Sorex - Overview
Sorex is an attempt to bring database-class search to the browser, with a formal verification twist.
Most client-side search libraries make tradeoffs that hurt relevance. They tokenize aggressively, losing substring matches. They skip fuzzy matching for speed. They rank by term frequency alone, ignoring document structure. The result: users search for "auth" and don't find "authentication."
The project started from a personal frustration: searching "auth" and not finding "authentication", or making a typo and getting zero results. As a non-native English speaker, I wanted search that tolerates the mistakes I actually make.
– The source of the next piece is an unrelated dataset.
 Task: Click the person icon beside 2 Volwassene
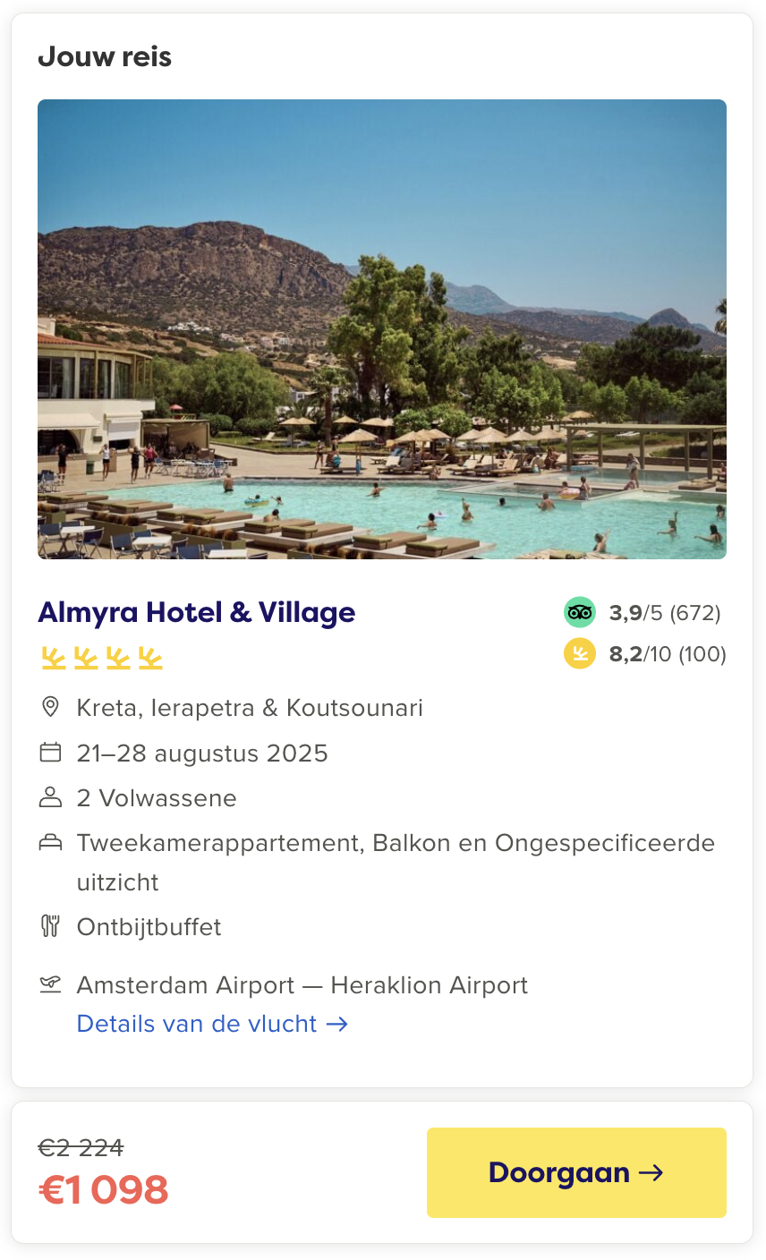click(x=51, y=797)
Database search engines like Elasticsearch and Meilisearch solve these problems with suffix arrays, inverted indexes, and sophisticated ranking. But they require servers. Sorex asks: what if we brought those techniques to a 153KB WASM binary that runs entirely in the browser?
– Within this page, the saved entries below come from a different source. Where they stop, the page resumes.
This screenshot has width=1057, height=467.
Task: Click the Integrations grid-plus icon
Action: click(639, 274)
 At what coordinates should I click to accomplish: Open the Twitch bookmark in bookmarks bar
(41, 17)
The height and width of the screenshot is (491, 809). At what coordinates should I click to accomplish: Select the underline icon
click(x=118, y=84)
The formal verification twist: search ranking is notoriously hard to get right. Sorex encodes its ranking invariants in Lean 4 and proves them mathematically correct. When we say "title matches rank above content matches," that's not just tested. It's proven.
Reading Paths
New to Sorex? Start here:
- Quick Start - Get search running in 5 minutes
- Integration - Framework examples (React, vanilla JS)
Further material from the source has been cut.